We are staring at a high-speed tangle of chaos.

When you try to understand a complex system like the Linux kernel, the most intuitive tool is "printing." You stuff your code with printf, recompile, run, and observe the output. This is standard practice in user-space development. But in the kernel, it's not just cumbersome—it's a disaster.

Why? Because the kernel does not have its own runtime environment. The moment kernel code stops to print a log, the entire system—including the very subsystem responsible for receiving that log—might pause. Worse still, the bug you want to observe might occur in a delicate instant of concurrent racing, or deep within interrupt handling. If you recompile and reboot the kernel just to insert a single log line, that bug might slip away like a startled fish.

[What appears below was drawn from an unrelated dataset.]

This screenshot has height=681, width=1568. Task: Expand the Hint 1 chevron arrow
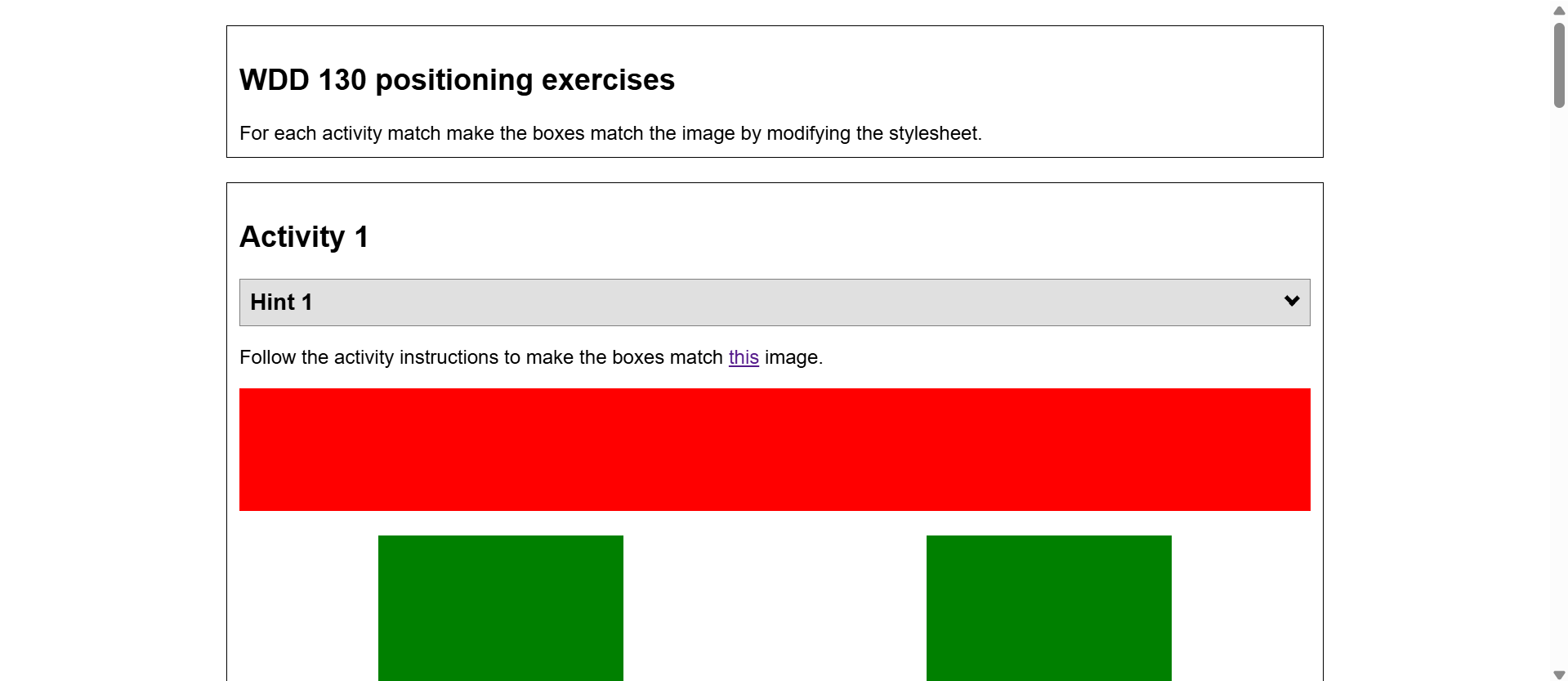coord(1291,301)
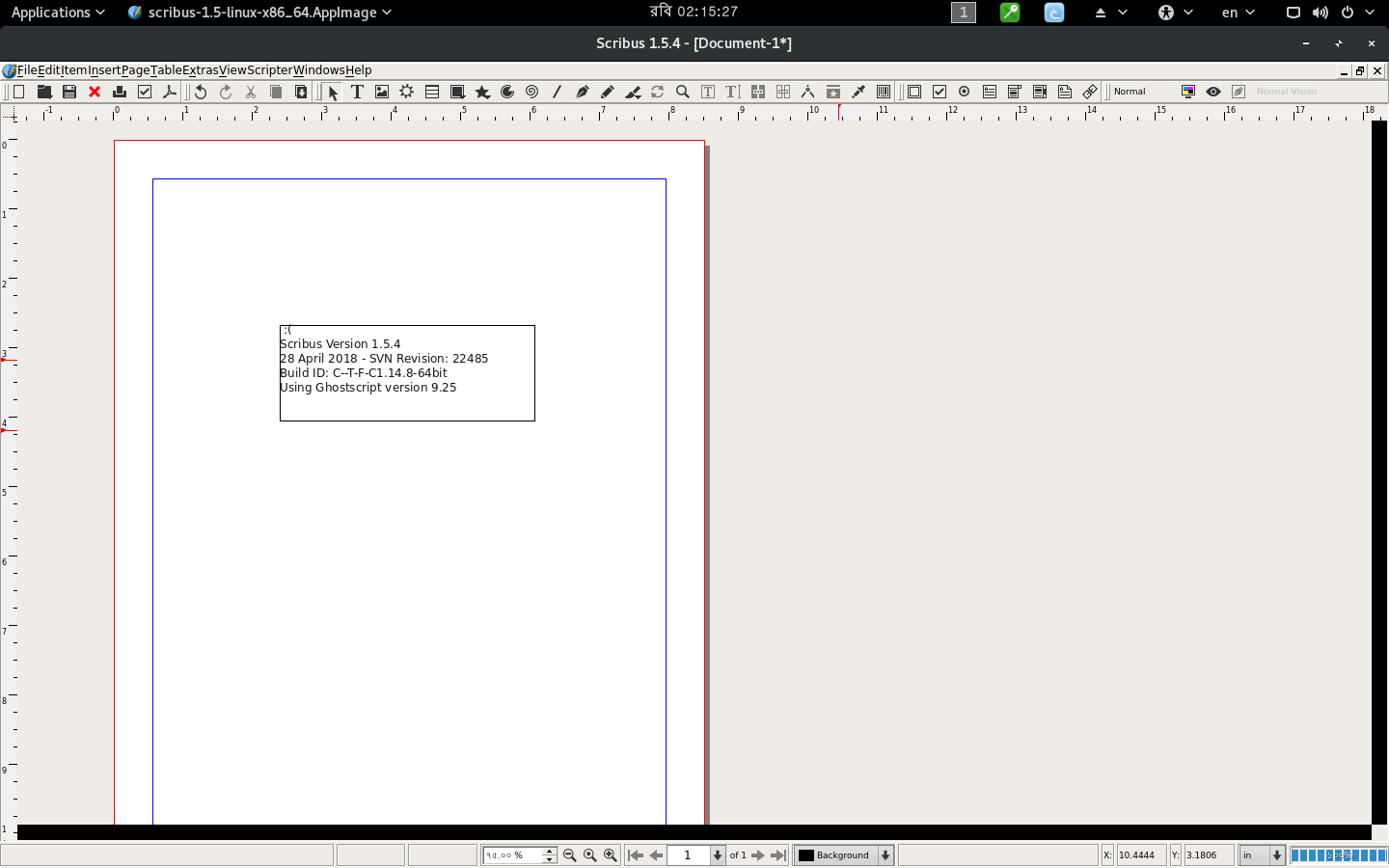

We need a capability: to insert "hooks" at the entry or exit of any kernel function without interrupting system operation or recompiling the kernel. When the system flows through that point, the hook triggers, records the register states, parameter values, and return values we want to know, and then lets the system continue running as if nothing happened.

This is the core mission of this chapter: building this "God's-eye view" observability capability.

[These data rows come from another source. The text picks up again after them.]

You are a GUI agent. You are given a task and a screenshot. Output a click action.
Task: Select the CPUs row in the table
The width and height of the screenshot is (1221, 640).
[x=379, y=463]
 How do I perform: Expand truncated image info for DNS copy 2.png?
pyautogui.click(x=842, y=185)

But honestly, this path is not smooth. Old-school kernel debugging requires you to write C kernel modules and manually register probe interfaces named kprobe—this is known as "static probes." It works, but writing them is extremely tedious, and even changing a print format requires recompiling and reloading. Modern Linux kernels offer a more elegant approach: leveraging the ftrace and tracepoints frameworks to dynamically insert probes into the kernel directly via user-space command-line tools or scripts. This is called "dynamic probing," and even revolutionary technologies like eBPF are built on top of these underlying mechanisms.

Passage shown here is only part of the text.